MUMBAI: For consumers, love may have come at a cost this Valentine’s Day. Chocolates, the go-to gifting choice for the season have become more expensive on the back of soaring global cocoa prices, nudging several companies to take price hikes. This essentially means that the price increases which have been taken over the past few months have now hit the markets and consumers are paying more to buy the same pack of their favourite chocolate. Amul, for instance, took a price hike of about 20%-30% for its chocolates around August 2024. “Global cocoa prices are trending at $10,000 per metric ton. We haven’t seen such price rise in the last 50 years. The situation doesn’t look good but we have to live with it,” Jayen Mehta, MD at Gujarat Cooperative Milk Marketing Federation, which owns the brand Amul, told TOI. The company remains watchful of the situation, Mehta said, not ruling out further price hikes if the situation warrants. Global cocoa prices which have been on the boil for quite some time due to scarce supply reached nearly $13,000 per metric ton in December last year, hitting a record high.
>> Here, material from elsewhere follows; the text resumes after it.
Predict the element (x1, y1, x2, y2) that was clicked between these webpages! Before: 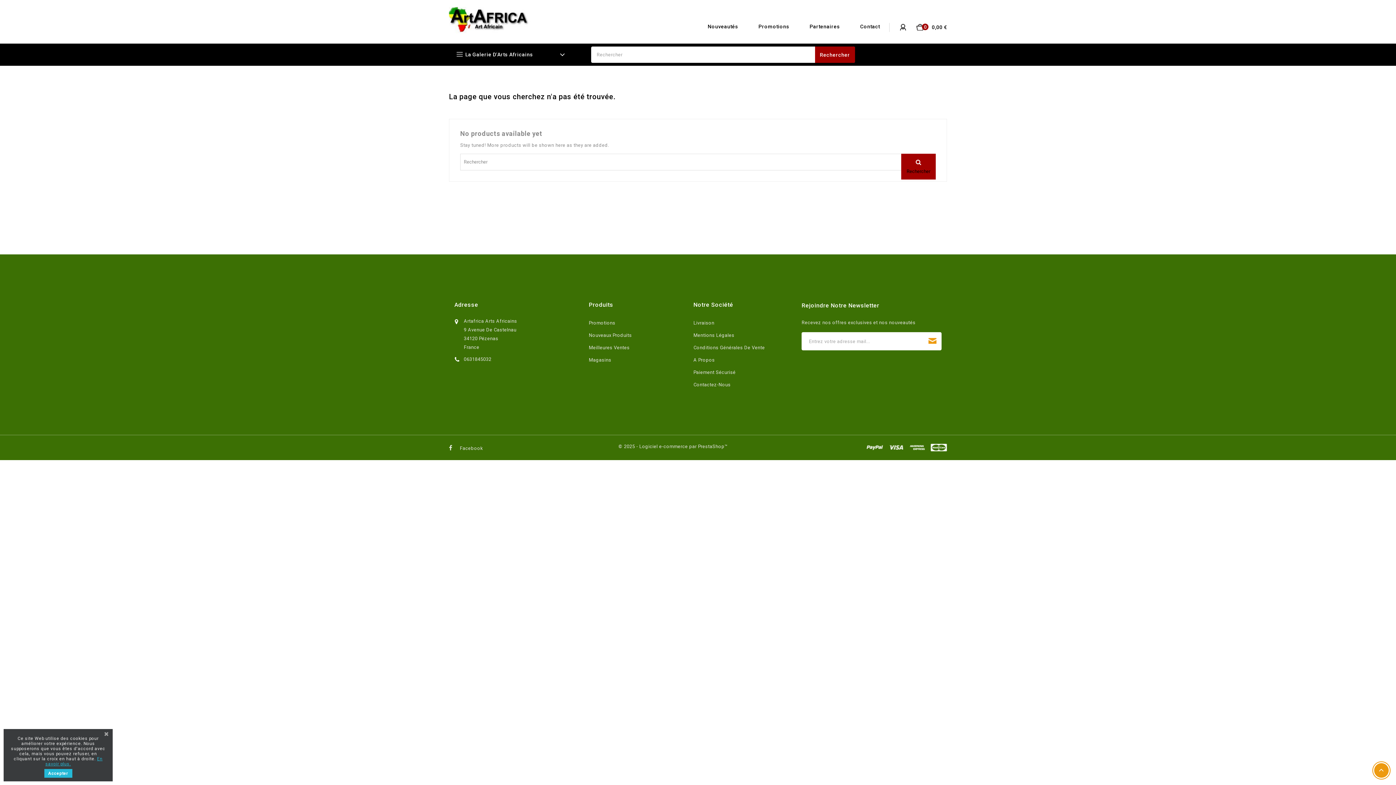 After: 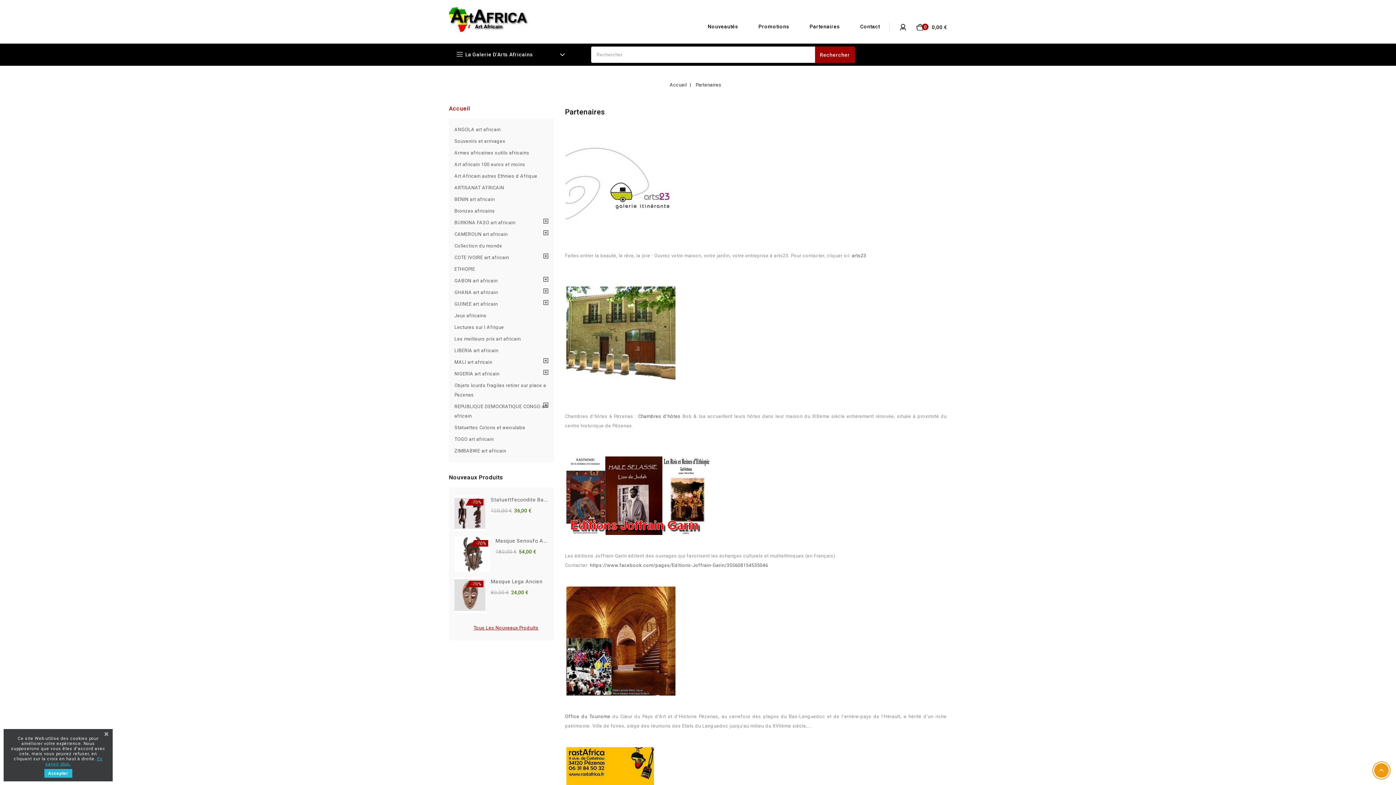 Action: label: Partenaires bbox: (800, 13, 849, 43)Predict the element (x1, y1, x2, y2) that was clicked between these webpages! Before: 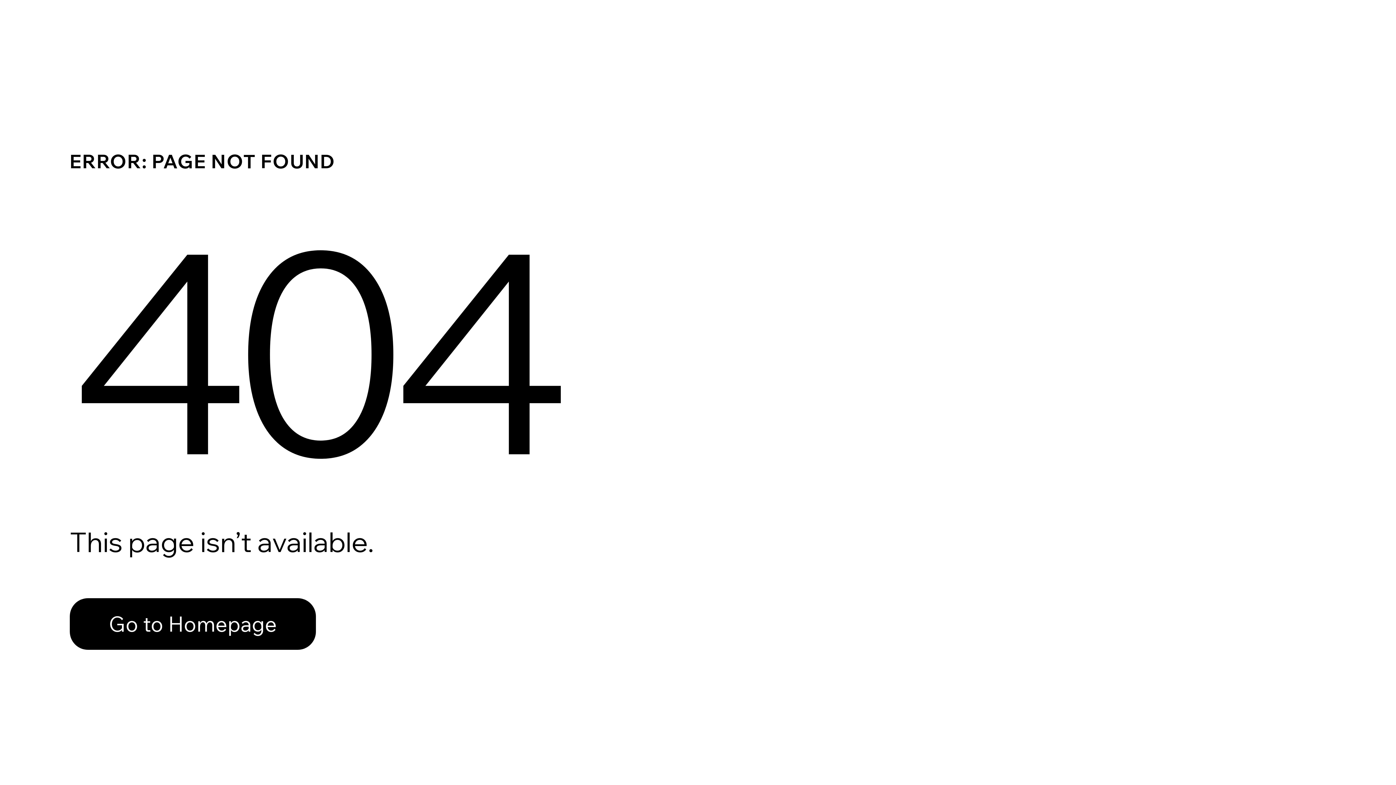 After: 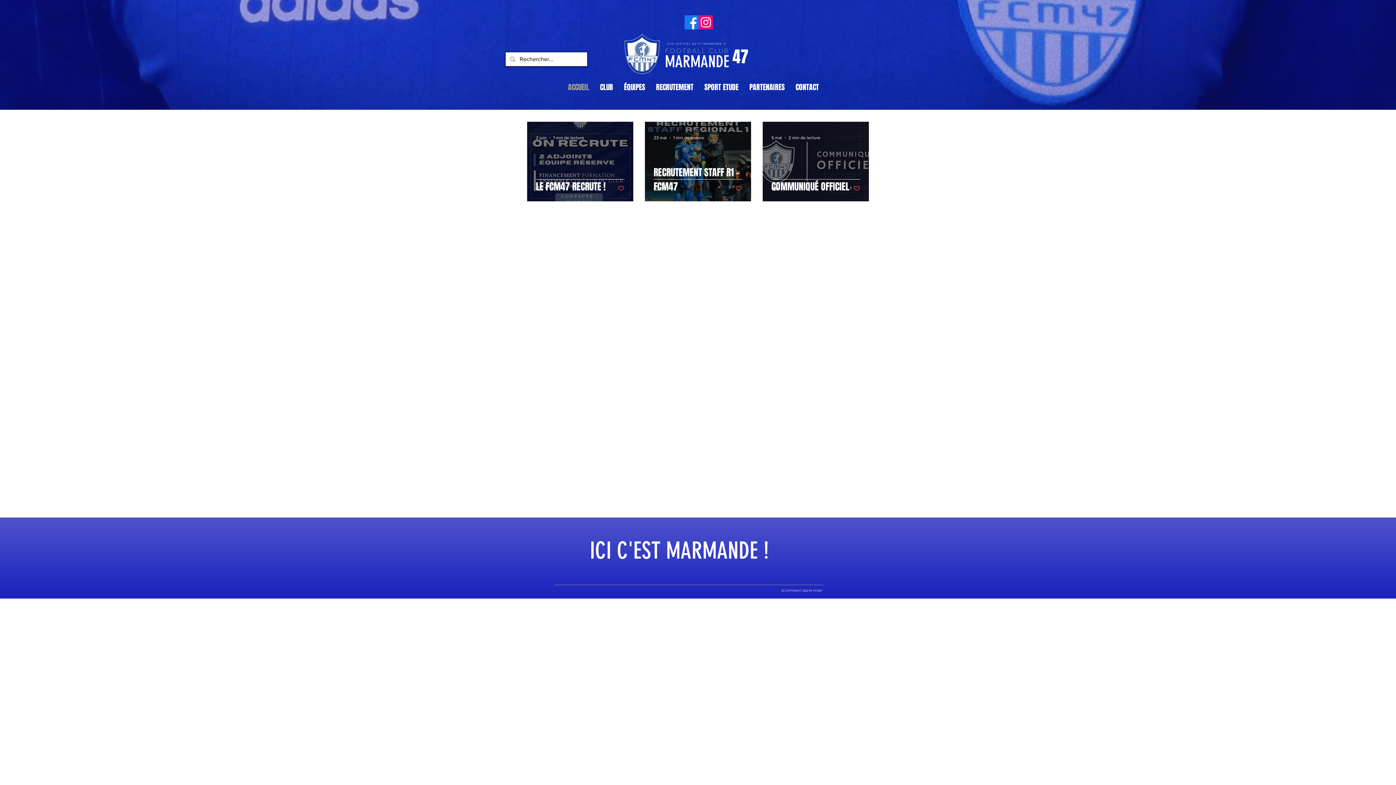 Action: bbox: (69, 598, 316, 650) label: Go to Homepage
Chocolate prices have surged by nearly 50% compared to Valentine’s Day last year, said Ashwin Rathi, chief financial officer at Smoor Chocolates. The company said that it has recorded a 100% increase in raw material costs over the past year. “While cocoa costs have nearly doubled, we have limited the price adjustment to only 30%-40% of the total increase. We have absorbed a significant portion (of the cost increase) to ensure our products remain accessible to our customers,” said Rathi.
For Indians who love to snack on chocolates, the rise in prices comes at a time when they have already been tightening their household budgets due to inflation.
Global chocolate makers like Mondelez, Hershey’s and Nestle have been grappling with rising prices of cocoa. In its recent earnings, Mondelez International, the maker of Cadbury chocolates termed the cocoa cost inflation as “unprecedented.” The company said that if cocoa prices remain elevated, more price increases may be required in the second half of 2025 and in 2026, although the attempt will be to hold on to the price points of low unit pricing (low unit packs) in “emerging markets” (like India).